EXCERPT TO READ:
:::::

1. Architecture and tenancy
Each customer receives a dedicated Kumo tenant:- A unique tenant URL for the web console and APIs.
- A logically isolated application environment (compute, storage, and control plane) managed by Kumo.
- A set of static Kumo egress IPs that you can allowlist in firewalls or VPC endpoints.

2. Identity and console access
Access to the Kumo console and APIs is integrated with your identity provider:- SSO via SAML or OIDC is required for console access; passwords are not managed by Kumo.
- MFA, device posture checks, and other policies are enforced by your IdP.
- Optionally, you can enable SCIM or just-in-time provisioning so users can be managed centrally and onboarded automatically from groups in your IdP.
3. Data flow and protection
The core design principle is that your primary data stays in your data platforms, and Kumo uses a connector model with least-privilege service accounts:- Kumo connects to warehouses and lakes (Snowflake, BigQuery, Databricks, S3, and others) using a service account that you create and control.
- The connector guides (Snowflake, Google BigQuery, AWS S3, Databricks, SPCS Snowflake Connector) specify the exact permissions and roles required.
- Kumo reads the data needed for training and scoring via these connectors, processes it in your dedicated Kumo tenant, and writes results back to destinations that you configure (for example, prediction tables in the warehouse or objects in S3).
-
Data residency & persistence
- For warehouse-based connectors, data is read on demand, processed, and written back to your destinations.
- The only path that can persist data inside Kumo is direct file upload; this can be disabled entirely if your policies require that all data originate in your own platforms.

:::::

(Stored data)

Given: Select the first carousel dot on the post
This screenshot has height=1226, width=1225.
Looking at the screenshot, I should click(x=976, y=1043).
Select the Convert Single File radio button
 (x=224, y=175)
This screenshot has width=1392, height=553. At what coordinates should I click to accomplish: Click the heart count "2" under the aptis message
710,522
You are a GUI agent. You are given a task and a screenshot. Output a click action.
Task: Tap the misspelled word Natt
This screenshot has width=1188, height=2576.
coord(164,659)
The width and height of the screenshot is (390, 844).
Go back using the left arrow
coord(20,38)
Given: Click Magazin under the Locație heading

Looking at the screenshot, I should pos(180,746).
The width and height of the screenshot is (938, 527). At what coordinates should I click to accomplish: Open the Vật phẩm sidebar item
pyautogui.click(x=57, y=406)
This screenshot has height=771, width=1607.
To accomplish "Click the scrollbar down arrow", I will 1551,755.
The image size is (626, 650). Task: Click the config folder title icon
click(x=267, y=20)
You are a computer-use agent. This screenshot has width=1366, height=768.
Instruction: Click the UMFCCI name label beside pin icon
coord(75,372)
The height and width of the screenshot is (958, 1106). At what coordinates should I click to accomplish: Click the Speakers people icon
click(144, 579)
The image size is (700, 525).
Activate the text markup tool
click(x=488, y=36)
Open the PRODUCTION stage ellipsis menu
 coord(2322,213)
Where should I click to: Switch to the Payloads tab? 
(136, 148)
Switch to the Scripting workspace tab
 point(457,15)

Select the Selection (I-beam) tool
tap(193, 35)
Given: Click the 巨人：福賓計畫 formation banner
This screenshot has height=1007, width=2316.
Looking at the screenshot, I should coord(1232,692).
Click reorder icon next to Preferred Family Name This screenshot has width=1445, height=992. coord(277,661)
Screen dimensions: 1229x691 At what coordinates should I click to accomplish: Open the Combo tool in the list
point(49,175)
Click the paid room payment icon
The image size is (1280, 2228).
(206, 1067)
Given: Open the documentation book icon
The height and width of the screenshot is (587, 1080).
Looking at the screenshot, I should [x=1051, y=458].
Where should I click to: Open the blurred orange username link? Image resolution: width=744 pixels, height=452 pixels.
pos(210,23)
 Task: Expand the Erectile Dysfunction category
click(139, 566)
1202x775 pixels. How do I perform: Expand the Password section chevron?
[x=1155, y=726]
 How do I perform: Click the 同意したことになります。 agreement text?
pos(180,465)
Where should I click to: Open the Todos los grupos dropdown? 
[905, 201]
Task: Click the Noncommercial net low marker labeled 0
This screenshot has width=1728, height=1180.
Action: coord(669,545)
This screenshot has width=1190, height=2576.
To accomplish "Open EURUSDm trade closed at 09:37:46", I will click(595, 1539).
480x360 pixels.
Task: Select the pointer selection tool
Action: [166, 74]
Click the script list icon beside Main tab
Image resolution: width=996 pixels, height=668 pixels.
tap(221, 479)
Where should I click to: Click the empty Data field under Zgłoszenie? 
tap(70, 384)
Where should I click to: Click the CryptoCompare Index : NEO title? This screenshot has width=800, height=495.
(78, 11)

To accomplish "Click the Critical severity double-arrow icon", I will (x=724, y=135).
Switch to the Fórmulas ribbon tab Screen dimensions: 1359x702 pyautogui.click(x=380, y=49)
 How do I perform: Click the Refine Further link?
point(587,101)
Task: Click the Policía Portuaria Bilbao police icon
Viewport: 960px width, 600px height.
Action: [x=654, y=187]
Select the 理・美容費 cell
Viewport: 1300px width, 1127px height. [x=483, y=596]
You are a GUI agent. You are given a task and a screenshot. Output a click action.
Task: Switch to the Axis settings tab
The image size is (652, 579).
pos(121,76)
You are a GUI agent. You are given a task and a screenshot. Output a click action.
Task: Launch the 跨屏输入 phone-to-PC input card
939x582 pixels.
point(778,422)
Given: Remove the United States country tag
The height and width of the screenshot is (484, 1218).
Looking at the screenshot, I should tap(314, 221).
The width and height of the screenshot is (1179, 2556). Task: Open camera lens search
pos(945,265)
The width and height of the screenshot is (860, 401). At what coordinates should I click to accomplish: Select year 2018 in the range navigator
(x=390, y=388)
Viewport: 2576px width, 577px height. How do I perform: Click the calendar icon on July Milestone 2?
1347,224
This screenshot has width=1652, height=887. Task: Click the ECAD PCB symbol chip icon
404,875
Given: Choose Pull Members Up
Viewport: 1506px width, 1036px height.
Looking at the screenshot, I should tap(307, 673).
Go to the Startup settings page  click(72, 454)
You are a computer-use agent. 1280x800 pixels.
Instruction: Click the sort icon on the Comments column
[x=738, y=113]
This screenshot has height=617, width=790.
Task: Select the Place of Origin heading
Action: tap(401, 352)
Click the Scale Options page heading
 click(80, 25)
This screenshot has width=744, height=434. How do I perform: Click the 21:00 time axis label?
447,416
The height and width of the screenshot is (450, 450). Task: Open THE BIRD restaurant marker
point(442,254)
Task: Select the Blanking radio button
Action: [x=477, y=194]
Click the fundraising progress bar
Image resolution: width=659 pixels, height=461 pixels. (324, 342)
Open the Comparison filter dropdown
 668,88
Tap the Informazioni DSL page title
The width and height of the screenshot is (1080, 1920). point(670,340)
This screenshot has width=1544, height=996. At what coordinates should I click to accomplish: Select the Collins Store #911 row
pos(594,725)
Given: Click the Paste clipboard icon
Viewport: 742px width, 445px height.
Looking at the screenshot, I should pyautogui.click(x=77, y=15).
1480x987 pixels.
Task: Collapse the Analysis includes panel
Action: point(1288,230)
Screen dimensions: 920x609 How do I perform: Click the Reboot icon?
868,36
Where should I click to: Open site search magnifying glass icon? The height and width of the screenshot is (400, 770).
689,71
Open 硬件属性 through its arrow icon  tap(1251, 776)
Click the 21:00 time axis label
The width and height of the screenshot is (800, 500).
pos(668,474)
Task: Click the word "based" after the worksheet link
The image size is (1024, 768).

:::::

THE PROBLEM: Reproduce the passage of the Kumo architecture page from "- MFA, device" up to and including "create and control.". None of the records are used here.

FINAL ANSWER:
- MFA, device posture checks, and other policies are enforced by your IdP.
- Optionally, you can enable SCIM or just-in-time provisioning so users can be managed centrally and onboarded automatically from groups in your IdP.
3. Data flow and protection
The core design principle is that your primary data stays in your data platforms, and Kumo uses a connector model with least-privilege service accounts:- Kumo connects to warehouses and lakes (Snowflake, BigQuery, Databricks, S3, and others) using a service account that you create and control.